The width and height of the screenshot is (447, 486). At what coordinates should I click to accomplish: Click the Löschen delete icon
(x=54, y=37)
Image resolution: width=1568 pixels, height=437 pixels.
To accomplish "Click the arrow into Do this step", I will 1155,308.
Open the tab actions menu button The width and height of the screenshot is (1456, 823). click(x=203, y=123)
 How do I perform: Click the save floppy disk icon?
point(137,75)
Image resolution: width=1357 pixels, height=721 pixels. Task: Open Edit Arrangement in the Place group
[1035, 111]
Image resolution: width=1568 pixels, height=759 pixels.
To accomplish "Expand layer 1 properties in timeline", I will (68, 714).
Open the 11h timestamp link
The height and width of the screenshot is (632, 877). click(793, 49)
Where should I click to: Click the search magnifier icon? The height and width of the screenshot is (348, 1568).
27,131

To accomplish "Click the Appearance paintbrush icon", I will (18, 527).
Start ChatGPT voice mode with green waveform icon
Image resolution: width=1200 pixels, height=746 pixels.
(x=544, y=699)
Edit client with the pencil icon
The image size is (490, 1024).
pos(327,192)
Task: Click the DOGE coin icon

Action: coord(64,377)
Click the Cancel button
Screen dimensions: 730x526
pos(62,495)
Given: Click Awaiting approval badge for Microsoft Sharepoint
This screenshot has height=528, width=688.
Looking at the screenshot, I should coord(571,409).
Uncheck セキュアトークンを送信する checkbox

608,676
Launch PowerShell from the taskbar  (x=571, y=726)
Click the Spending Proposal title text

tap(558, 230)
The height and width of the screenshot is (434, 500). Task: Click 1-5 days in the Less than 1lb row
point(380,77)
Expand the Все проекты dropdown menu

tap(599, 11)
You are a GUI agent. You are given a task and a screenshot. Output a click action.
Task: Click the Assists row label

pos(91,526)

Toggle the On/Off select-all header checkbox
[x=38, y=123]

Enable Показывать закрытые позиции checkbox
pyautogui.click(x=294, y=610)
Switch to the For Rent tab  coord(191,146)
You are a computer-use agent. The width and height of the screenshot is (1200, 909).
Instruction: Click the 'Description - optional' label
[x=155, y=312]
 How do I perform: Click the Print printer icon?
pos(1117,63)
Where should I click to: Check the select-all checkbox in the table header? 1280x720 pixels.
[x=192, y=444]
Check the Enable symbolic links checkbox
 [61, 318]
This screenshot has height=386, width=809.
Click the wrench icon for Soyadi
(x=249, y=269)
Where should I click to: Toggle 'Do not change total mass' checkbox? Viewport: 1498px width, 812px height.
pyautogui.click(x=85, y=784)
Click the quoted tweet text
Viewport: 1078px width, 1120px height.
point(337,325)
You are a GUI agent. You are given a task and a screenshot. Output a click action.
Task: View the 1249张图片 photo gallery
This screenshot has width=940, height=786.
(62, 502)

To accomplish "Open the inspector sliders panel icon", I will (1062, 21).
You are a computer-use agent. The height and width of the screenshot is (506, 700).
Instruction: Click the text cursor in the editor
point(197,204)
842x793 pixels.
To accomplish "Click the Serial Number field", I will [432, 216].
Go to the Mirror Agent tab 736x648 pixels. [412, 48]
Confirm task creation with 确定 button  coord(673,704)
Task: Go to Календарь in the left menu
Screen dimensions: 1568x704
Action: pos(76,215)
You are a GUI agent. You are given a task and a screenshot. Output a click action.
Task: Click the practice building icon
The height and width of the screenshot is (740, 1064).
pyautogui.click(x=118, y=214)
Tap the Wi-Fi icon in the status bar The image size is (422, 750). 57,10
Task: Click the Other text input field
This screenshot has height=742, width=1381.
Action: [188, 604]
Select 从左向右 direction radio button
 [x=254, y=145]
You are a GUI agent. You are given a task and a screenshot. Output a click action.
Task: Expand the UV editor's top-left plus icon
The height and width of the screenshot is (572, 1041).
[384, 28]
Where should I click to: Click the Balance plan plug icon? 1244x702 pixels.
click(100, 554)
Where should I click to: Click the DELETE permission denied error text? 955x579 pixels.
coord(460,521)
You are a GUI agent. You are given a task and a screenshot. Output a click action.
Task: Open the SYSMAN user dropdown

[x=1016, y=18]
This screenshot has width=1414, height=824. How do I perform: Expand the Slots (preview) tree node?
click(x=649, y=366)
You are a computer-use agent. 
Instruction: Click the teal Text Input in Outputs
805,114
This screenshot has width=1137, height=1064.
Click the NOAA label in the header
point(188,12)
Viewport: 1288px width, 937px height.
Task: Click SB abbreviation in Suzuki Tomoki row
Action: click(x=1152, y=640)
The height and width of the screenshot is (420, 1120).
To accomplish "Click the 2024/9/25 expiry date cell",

TASK DESCRIPTION: Copying word for word, give each line of the data above from the first one through the line containing "Open the tab", and nothing else.

REPLY TO THE TASK:
The width and height of the screenshot is (447, 486). At what coordinates should I click to accomplish: Click the Löschen delete icon
(x=54, y=37)
Image resolution: width=1568 pixels, height=437 pixels.
To accomplish "Click the arrow into Do this step", I will 1155,308.
Open the tab actions menu button The width and height of the screenshot is (1456, 823). click(x=203, y=123)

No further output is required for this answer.